Look through the data below and output, unchanged, every line from the one holding "The image size is (1032, 497)." through the one holding "You are a computer-use", inclusive. Skip the pictures.

═════ EXCERPTED RECORDS ═════

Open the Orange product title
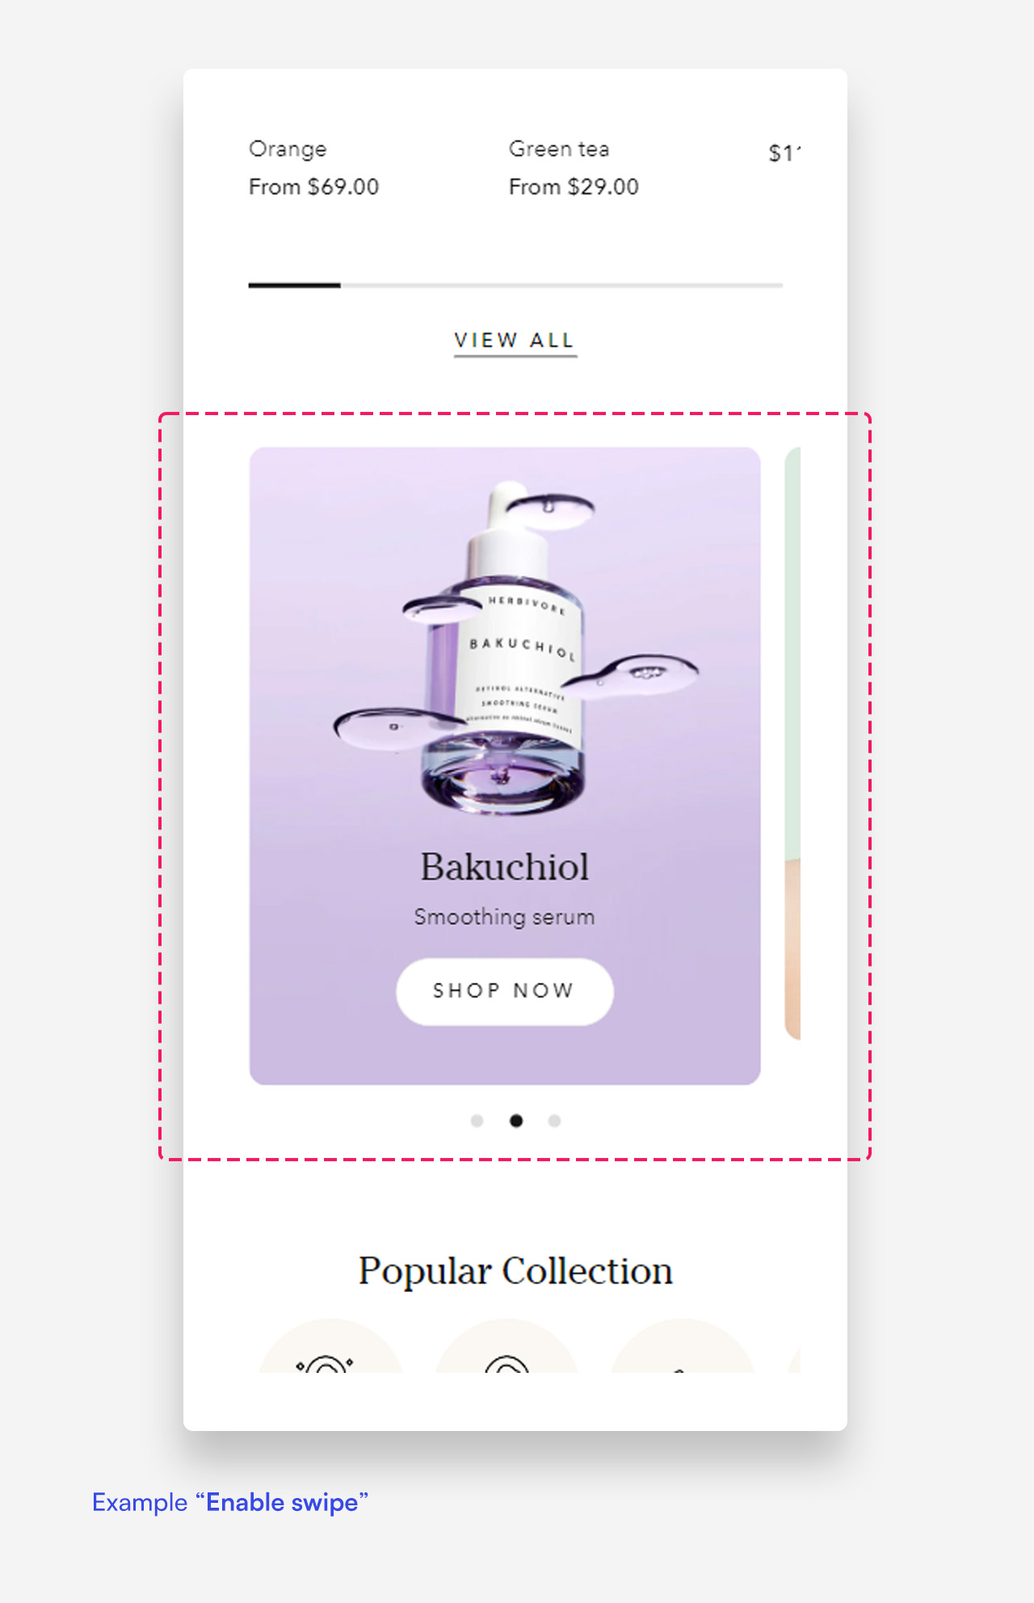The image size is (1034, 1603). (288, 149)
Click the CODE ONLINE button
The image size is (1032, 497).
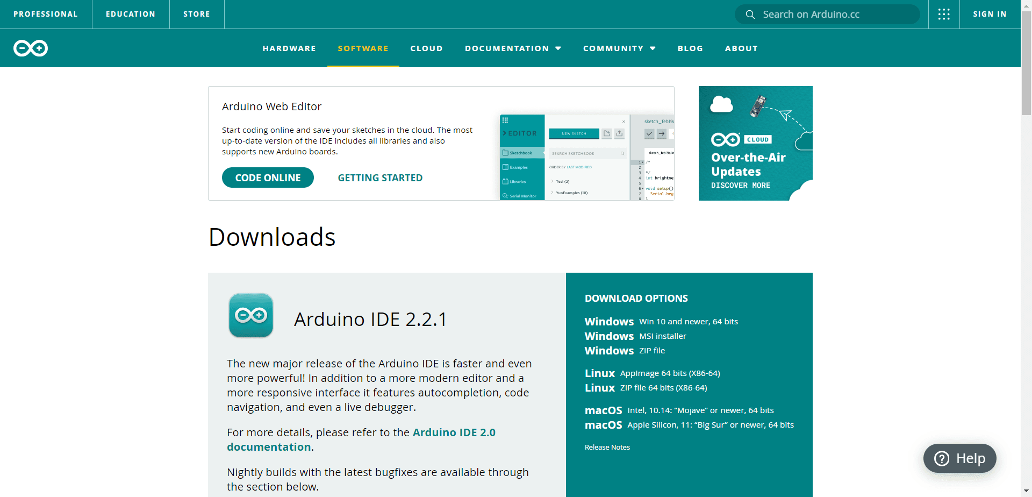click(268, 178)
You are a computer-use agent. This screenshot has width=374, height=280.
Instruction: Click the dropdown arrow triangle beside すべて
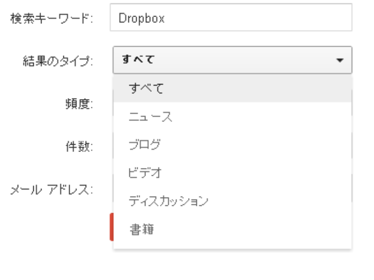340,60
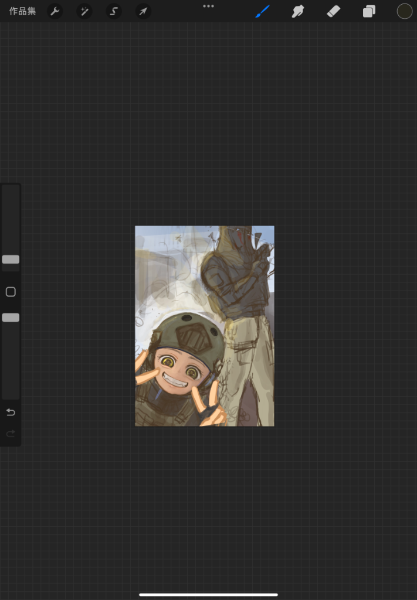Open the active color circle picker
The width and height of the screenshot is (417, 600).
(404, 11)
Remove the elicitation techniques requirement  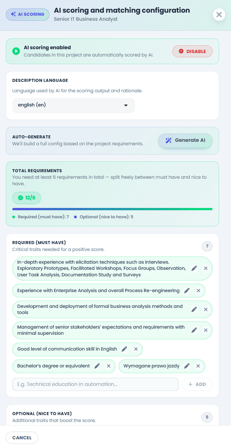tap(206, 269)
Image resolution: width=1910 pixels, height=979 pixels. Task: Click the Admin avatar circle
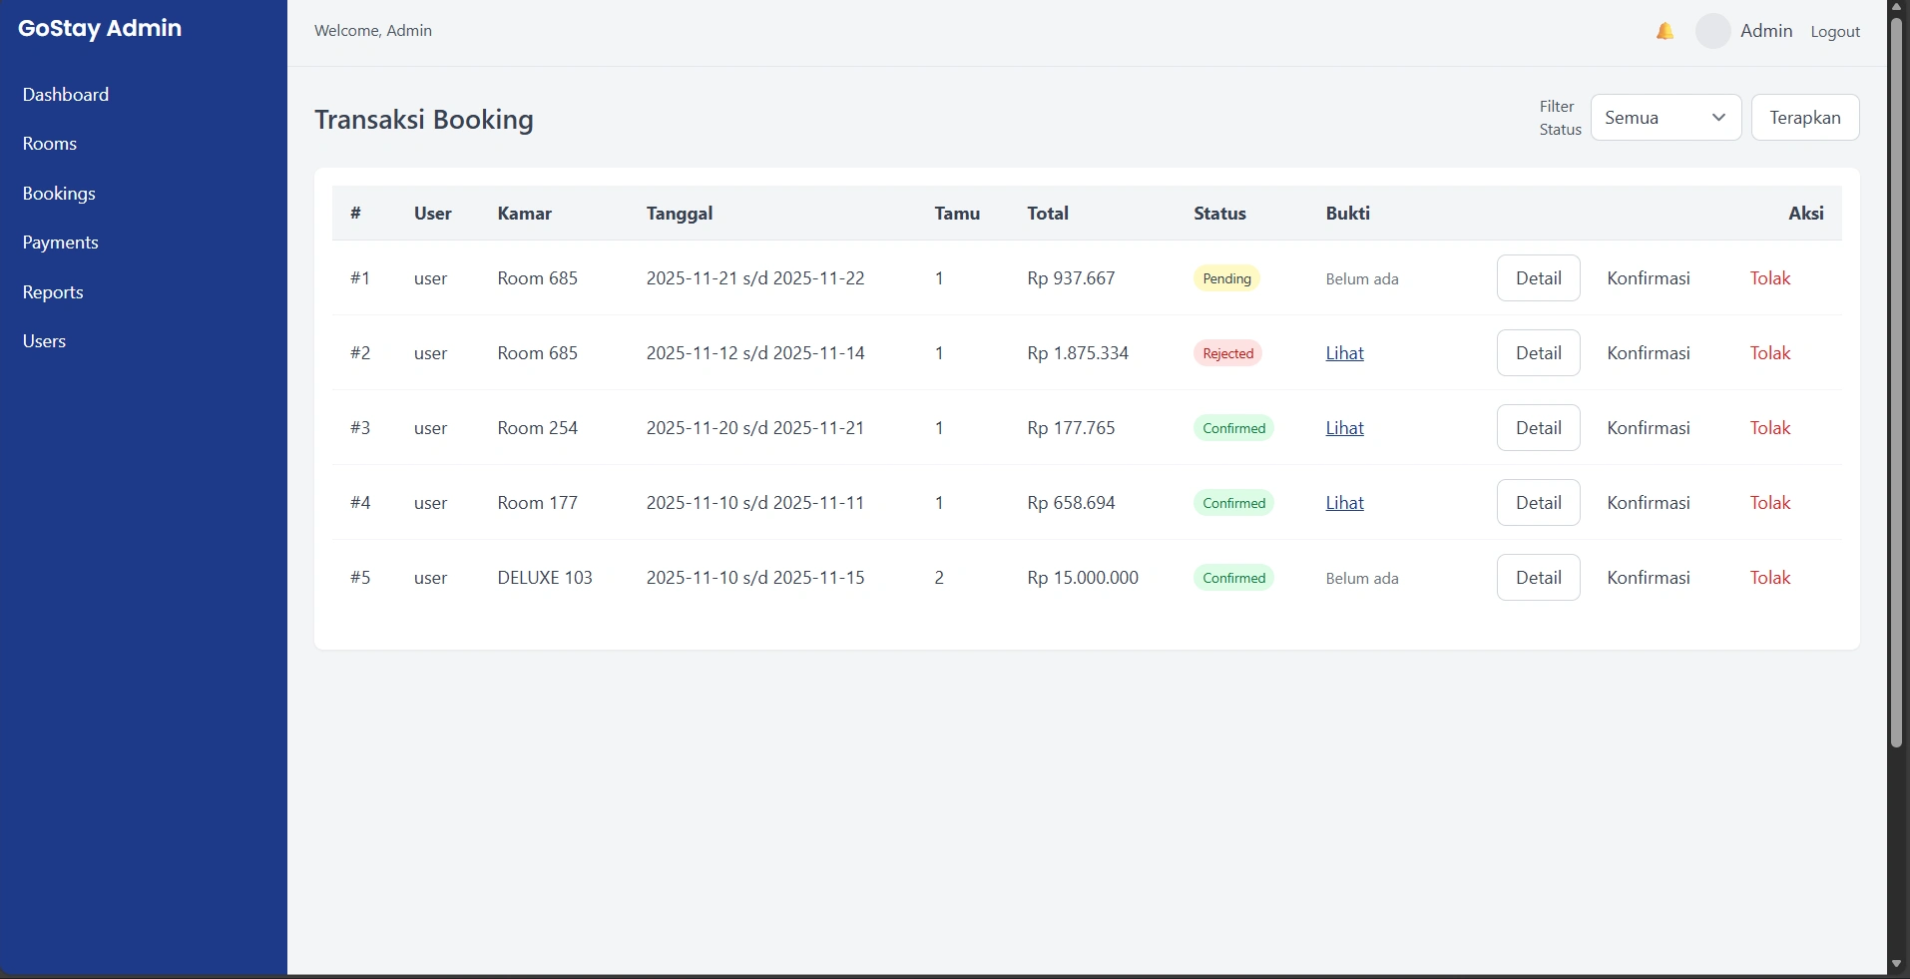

═════

> **TASK RESPONSE**:
The image size is (1032, 497).
click(268, 178)
You are a computer-use agent. This screenshot has width=374, height=280.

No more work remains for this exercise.